GRIP: Feedback-Guided Prompt Retrieval for Large Multimodal Models
Summary
GRIP (Guided Retrieval of In-context Prompts) is a new learnable vision-only retrieval framework designed to enhance Multimodal In-Context Learning (M-ICL) for Large Multimodal Models (LMMs). It addresses the limitation of traditional similarity-based retrieval, which often fails to provide truly beneficial in-context examples. GRIP leverages direct feedback from LMMs to identify examples that genuinely improve predictions, employing contrastive training to distinguish useful from detrimental context. This framework consistently outperforms similarity-based methods across classification, captioning, and VQA tasks on Qwen2.5-VL-7B, showing its strongest gains in classification on Idefics2-8B. Notably, retrievers trained with feedback from one open LMM can be transferred to other models, including closed-source GPT-4o and Gemini, without requiring retraining, enabling scalable and cost-efficient M-ICL deployment.
Key takeaway
For AI Engineers optimizing Large Multimodal Model performance, GRIP offers a superior method for in-context example retrieval, moving beyond simple similarity to leverage LMM feedback directly. This approach significantly boosts M-ICL across tasks like VQA and classification, and its transferability to models like GPT-4o and Gemini enables scalable, cost-efficient deployment without retraining.
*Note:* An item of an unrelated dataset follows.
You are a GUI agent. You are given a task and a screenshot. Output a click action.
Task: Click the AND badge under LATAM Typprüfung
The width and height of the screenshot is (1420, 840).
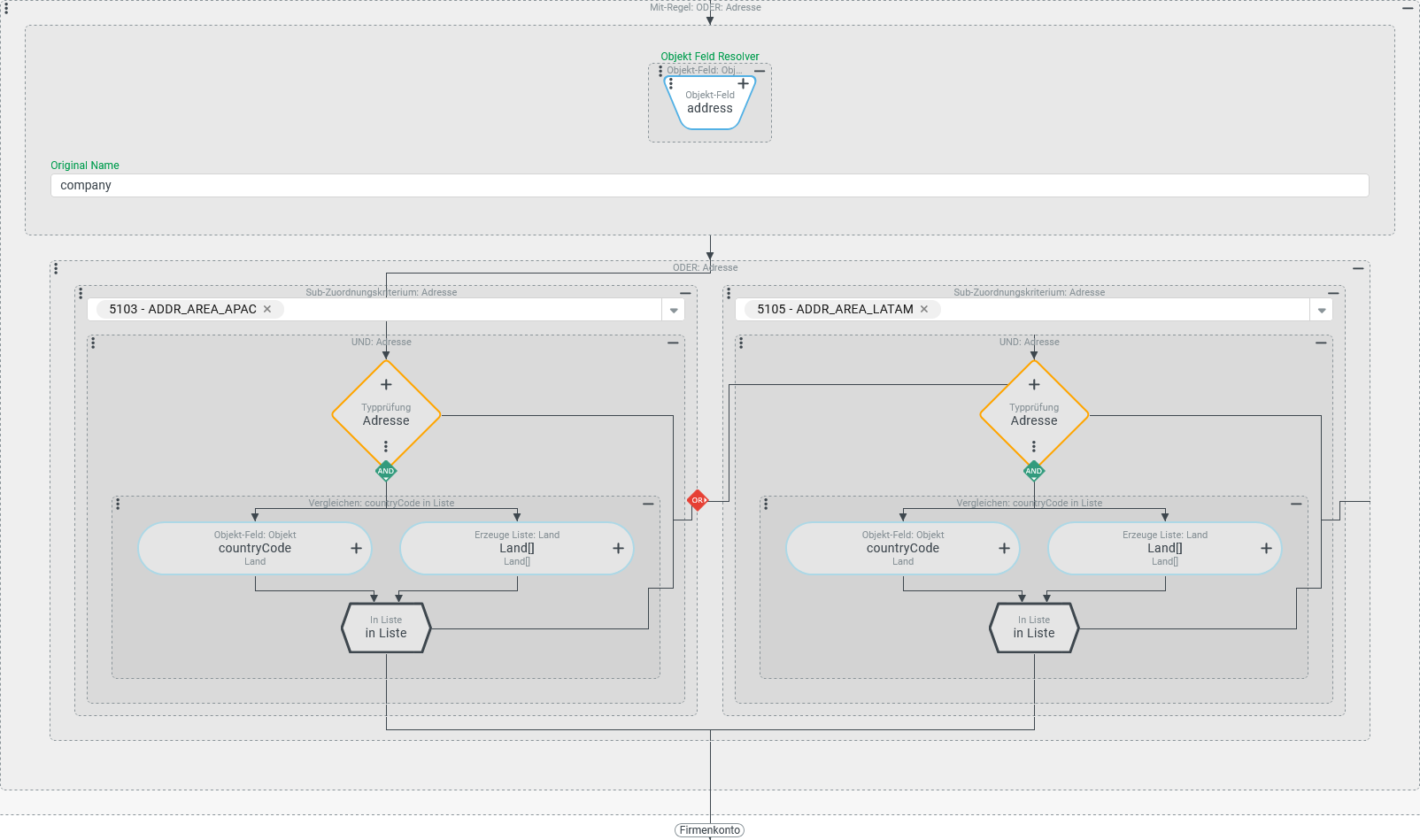click(x=1034, y=471)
You should consider integrating GRIP to enhance your LMM applications.
Key insights
GRIP uses LMM feedback to learn effective in-context example retrieval, outperforming similarity-based methods and transferring across models.
Principles
- Visual similarity does not guarantee useful M-ICL context.
- LMM feedback can guide retrieval for better performance.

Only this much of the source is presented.